Firstly, I asked Chomsky about his propaganda model. It was devised in 1988, and has been long-acclaimed as the best description as to how "a propaganda system functions". This model is usually used in regard to the system of the western media, which remains dominated by moguls such as Rupert Murdoch, and the control which it has over the information the average person has access to, thus controlling their own worldview.
I asked Noam whether he thought, in the wake of Corbyn's significant support from students and other young people, that a trend has emerged in which new forms of media, predominantly social media sites, are actually more impactful today than the traditionally established print media?
Chomsky replied: "It’s worth looking into social media, in fact quite a mixed story. Facebook has become a major news source, but it is simply drawing from the major media."
"In fact, the Murdoch empire remains very influential.
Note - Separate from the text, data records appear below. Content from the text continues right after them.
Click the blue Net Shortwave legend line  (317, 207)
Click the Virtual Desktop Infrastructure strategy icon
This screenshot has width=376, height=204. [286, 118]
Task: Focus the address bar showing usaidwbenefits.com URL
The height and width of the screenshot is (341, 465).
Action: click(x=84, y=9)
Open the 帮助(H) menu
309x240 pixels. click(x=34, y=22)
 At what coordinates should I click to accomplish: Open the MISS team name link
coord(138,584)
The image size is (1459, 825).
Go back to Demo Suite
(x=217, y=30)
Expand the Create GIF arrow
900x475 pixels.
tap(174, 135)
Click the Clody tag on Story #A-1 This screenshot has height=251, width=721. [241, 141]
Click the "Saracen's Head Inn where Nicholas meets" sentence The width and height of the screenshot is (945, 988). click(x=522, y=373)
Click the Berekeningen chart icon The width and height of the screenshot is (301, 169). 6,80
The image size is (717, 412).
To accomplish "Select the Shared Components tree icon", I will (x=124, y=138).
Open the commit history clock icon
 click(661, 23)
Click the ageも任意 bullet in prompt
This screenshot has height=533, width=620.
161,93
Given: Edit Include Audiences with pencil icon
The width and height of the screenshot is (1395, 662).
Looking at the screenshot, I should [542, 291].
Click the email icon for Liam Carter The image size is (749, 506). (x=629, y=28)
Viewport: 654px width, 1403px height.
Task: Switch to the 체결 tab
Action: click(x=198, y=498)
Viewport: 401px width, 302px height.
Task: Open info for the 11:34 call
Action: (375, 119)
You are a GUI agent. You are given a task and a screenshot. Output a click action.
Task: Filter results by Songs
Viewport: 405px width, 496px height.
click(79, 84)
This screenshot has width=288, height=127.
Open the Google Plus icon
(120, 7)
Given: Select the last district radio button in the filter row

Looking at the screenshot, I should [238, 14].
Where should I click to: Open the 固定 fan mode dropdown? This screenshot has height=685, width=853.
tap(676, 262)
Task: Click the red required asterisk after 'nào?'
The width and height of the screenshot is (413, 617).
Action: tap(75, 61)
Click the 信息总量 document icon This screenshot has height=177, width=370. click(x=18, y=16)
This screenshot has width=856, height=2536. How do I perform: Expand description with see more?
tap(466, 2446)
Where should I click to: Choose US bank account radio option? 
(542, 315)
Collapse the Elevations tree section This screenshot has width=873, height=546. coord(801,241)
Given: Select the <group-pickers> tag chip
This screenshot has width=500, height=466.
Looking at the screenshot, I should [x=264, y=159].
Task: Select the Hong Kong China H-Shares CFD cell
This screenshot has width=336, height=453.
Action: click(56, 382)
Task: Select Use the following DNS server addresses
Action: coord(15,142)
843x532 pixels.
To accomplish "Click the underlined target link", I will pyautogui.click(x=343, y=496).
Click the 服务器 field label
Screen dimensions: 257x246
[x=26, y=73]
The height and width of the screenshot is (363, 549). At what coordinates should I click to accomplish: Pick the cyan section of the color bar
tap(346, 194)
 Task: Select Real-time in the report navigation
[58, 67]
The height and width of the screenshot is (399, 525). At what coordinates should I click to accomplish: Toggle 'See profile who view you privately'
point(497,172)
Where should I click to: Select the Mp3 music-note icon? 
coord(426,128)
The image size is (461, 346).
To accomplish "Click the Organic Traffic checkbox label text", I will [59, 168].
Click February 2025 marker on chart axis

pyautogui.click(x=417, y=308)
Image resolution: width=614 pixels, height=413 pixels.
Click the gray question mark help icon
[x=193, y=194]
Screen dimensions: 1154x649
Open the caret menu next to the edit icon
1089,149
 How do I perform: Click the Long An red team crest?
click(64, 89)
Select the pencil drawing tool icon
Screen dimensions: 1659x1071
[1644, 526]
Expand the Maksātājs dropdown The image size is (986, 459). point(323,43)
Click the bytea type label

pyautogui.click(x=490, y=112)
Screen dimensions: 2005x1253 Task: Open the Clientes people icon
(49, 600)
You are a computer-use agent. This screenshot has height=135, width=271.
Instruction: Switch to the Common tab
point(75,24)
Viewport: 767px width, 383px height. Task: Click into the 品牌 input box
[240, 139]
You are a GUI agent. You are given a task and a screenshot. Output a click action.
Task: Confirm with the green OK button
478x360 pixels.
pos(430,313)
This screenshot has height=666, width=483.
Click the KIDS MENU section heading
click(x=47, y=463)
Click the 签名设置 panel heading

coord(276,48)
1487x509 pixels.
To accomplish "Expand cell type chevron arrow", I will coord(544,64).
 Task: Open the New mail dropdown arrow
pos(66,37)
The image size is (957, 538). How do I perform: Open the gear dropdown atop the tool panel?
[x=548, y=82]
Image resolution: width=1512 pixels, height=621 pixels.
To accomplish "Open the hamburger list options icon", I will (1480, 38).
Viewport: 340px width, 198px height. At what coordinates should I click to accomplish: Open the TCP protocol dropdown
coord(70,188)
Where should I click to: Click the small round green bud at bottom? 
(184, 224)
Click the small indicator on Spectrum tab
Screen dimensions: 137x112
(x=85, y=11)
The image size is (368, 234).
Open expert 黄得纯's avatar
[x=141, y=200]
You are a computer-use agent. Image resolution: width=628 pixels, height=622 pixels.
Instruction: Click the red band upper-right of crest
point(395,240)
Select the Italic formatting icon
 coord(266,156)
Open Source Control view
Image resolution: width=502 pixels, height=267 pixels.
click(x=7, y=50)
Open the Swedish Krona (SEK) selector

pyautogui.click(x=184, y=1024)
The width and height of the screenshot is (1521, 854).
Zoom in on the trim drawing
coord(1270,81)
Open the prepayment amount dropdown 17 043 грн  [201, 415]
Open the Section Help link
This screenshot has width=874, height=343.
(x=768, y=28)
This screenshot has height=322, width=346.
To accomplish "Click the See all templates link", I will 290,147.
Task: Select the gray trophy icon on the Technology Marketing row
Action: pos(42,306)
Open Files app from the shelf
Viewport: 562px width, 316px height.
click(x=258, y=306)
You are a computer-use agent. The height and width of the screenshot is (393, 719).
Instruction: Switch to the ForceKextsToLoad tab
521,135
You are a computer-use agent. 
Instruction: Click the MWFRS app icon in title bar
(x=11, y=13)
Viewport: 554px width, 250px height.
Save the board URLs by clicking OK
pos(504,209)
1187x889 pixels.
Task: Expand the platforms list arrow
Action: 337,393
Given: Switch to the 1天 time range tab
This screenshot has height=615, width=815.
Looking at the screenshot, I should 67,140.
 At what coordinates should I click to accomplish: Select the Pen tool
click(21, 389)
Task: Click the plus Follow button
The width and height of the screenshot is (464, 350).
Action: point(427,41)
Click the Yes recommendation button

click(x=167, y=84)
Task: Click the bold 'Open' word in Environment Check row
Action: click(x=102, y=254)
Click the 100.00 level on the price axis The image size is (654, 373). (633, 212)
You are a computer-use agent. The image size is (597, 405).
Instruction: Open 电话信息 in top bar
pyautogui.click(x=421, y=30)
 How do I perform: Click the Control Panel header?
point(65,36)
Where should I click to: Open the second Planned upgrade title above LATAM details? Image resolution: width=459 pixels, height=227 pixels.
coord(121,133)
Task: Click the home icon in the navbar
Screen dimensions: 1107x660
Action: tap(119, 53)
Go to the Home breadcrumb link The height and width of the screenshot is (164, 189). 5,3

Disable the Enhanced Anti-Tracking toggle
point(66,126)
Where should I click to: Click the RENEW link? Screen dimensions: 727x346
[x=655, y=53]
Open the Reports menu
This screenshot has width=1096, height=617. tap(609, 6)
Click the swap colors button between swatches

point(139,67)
Murdoch’s Fox News is the leading cable channel, and the major source of 'information' (meaning mostly 'alternative facts') for the Trump popular base."
However, he is quick to reassure that not all hope is lost. In spite of Hillary Clinton's failure to win the 2016 US Presidential Election, Chomsky remains confident that the current neoliberal status quo in Western politics is changing, saying: "There is a rise of left politics, but this is mostly the result of the remarkable success of the Sanders campaign, far more remarkable than Trump or Corbyn, facts almost never discussed in the mainstream."
Crucially, Chomsky suggests that Sanders' success, a political figure who will arguably be remembered as being the Democrat candidate that would have won the election had he been given the party's nomination, has been buried by Murdoch's media.
He continues: "It is another striking confirmation of the continuing validity of the propaganda model. The truth is just too threatening to power, across the mainstream spectrum."
Chomsky is clearly keen to emphasise that the power of young people's mobilisation is the true way to uproot the power of media empires, such as that controlled by Murdoch.
A fellow UEA student posed a question to Chomsky regarding the media bias against Muslims, who are still represented within certain sectors of the traditional media as an orientalist threat which acts a scapegoat of problems in the West. Scapegoats are a vital component of the propaganda model, because through their creation societal problems can be blamed on groups identified outside of accepted conformity.
Chomsky wants society to fight against this, saying: "What matters is action, to put an end to these malicious devices."
However, in the wake of Trump's election, and the collaboration in the UK of the Conservative Party with the DUP, who have policies seen by some as homophobic and archaic, it would appear that democratic measures alone are not enough. Therefore, I felt it important to ask Noam what can be done, and whether he felt that the people who read his literature were doing enough to make things better.
He replied: "People don’t have to read me to do the right thing. Take the Sanders campaign, which broke radically from 100 years of pretty much bought elections, leaving him by far the most popular political figure in the country, with groups deriving from the campaign now doing quite important things. People who care can be more effective by doing more."
Therefore, if you wish to promote the change which Chomsky calls for, it seemingly doesn't matter if you've read reams of his work or have never heard of the man. What matters is that you act to disrupt the political agenda which has dominated Western politics since the 1980s, and continue to support the views of the likes of Sanders and Corbyn.